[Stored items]

◆ ◆ ◆

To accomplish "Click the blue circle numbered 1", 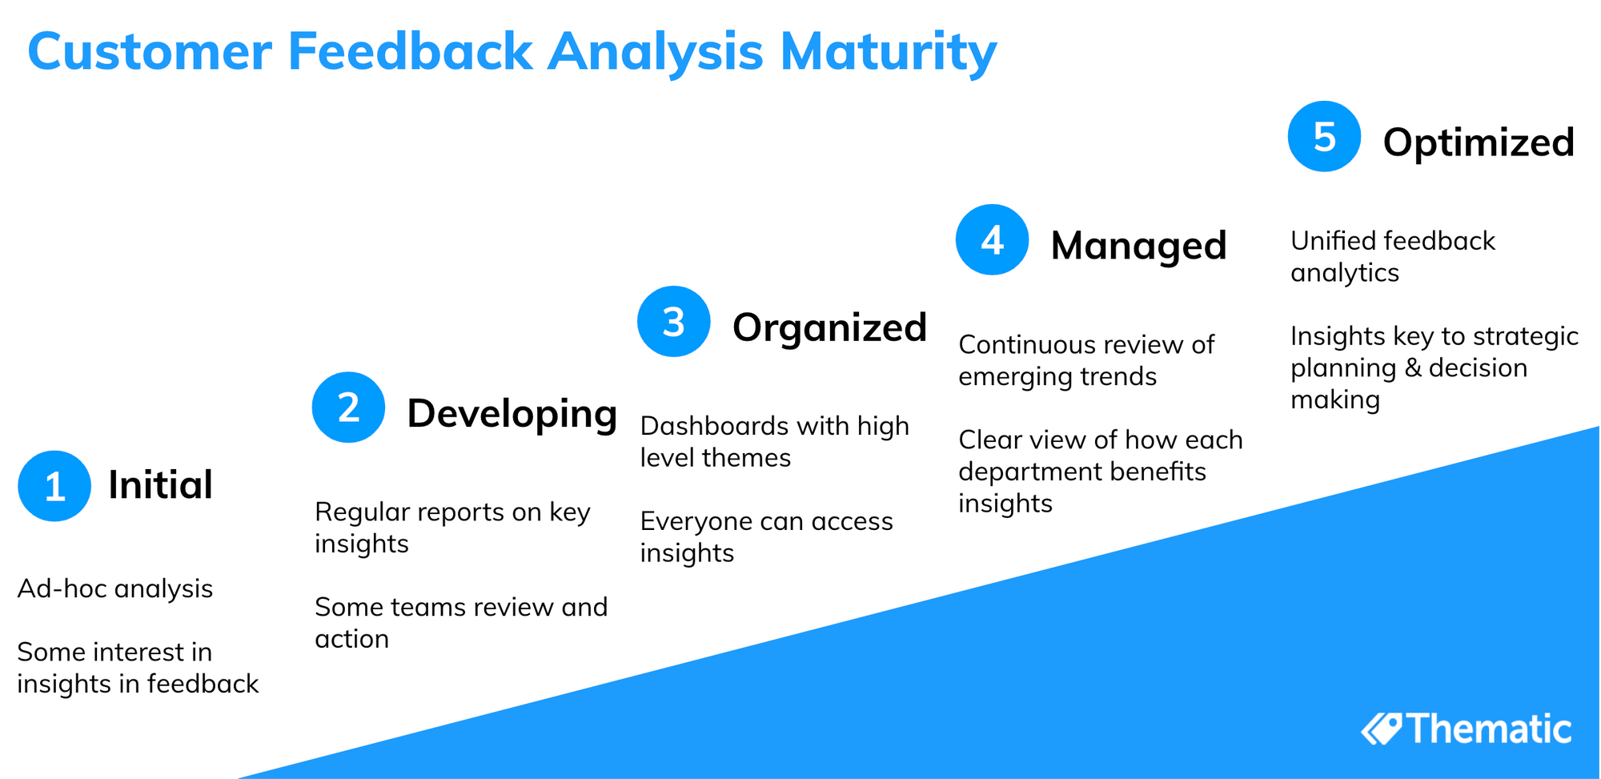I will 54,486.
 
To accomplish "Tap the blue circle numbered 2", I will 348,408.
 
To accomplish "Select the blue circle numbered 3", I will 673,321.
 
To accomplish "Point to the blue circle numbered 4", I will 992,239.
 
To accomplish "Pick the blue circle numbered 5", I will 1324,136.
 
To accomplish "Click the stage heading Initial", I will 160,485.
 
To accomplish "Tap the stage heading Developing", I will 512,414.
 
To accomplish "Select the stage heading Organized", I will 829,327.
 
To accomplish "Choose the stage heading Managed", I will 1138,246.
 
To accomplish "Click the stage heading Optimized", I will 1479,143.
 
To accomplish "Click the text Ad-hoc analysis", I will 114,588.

◆ ◆ ◆

**Exercise prompt:**
Report how many lines of the items above contain the string "Select", treating uppercase and lowercase as different. Give only the number.

**Reply to the task:**
2